The median price of property under contract today in Aspen is 18 per cent less than last year at this time, reported real estate broker Carol Hood.
Will tourism plug this gap? Not in the very short term. Bill Tomcich, president of Stay Aspen Snowmass, a central reservations agency, reported sparse advance bookings. Indeed, the Aspen Skiing Co. is worried enough about Christmas that it has announced discounted prices in advance, only the second time it has done so.
"In the past, the resort was filled out over the holiday," said Jeff Hanle, the company's public relations director. "There was no reason to incentivize people because the resort was maxed out.

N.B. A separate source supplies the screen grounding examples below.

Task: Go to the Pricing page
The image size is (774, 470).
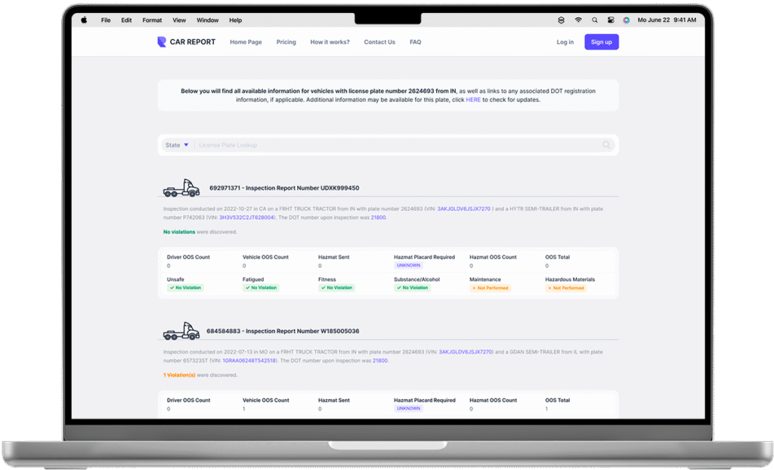Action: 286,42
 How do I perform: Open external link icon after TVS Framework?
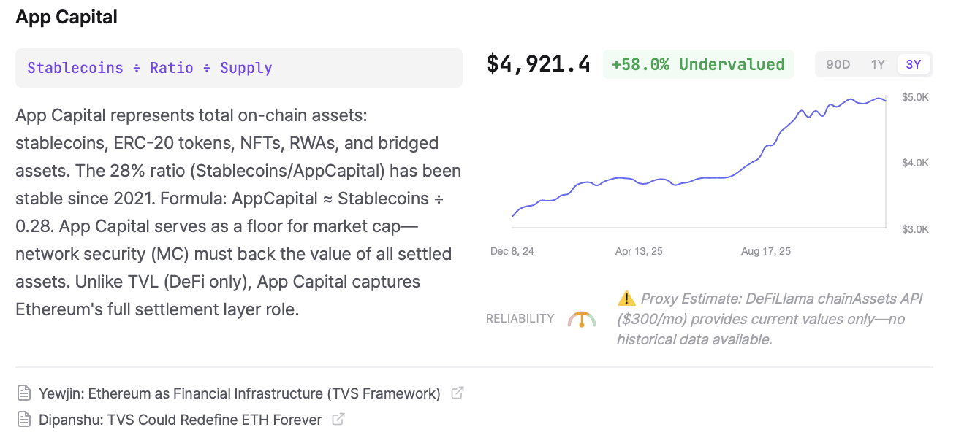pos(458,393)
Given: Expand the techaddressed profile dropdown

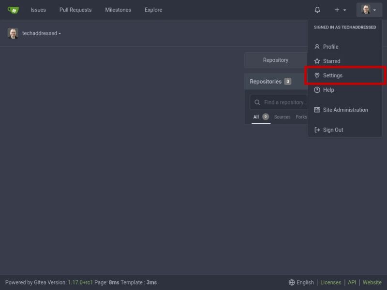Looking at the screenshot, I should 41,33.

But now there is."
David Perry, the senior vice president of the Aspen Skiing Co., predicts improvement in 2010. "The second half (of the ski season) is going to loosen up and things will start happening," he said.

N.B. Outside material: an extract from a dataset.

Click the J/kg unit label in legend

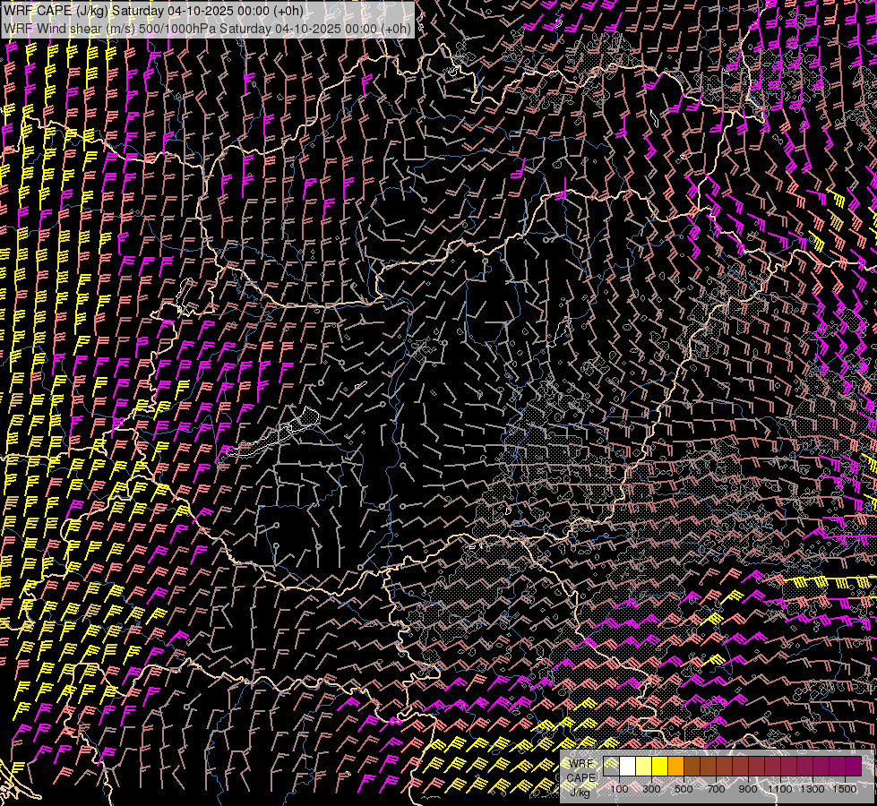pos(580,792)

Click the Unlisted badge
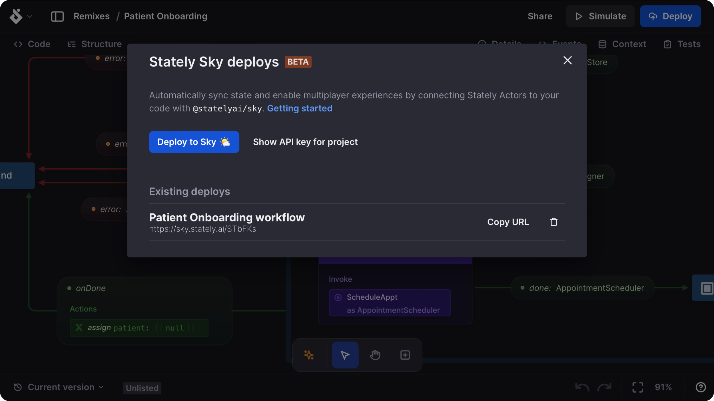[142, 388]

Real estate sales off by half
JACKSON, Wyo. - Real estate sales in Teton County, where Jackson is located, are off by half in terms of both volume and value, reports the Jackson Hole News & Guide.
Auctioneer William Burke of Progressive Auction Exchange claims that an auction he supervised showed that property values in the county are down 30 to 50 per cent.
Real-estate agent Tim Mayo told the newspaper that prospective buyers lack confidence in both the national and world economy.
Still, he's hopeful that springtime will restore that confidence, as has been detected in other parts of the country. "We run a year behind the rest of the nation," he said. "Hopefully, next spring we'll start seeing those signs of recovery in our market as well."
Transportation source of most emissions
JACKSON, Wyo. - Following in the path of Aspen, Park City and other mountain towns, Jackson Hole commissioned a study that establishes the sources of carbon dioxide and other greenhouse emissions. While heating and electrification of buildings causes nearly half the greenhouse emissions nationally, in Jackson Hole they were dwarfed by transportation, which causes nearly 80 per cent of emissions.
Tim Young, director of Friends of Pathways, said the report should redirect the priorities of the community's sustainability project to focus more on ground transportation and less on improving energy efficiency in buildings. He called it a wake-up call.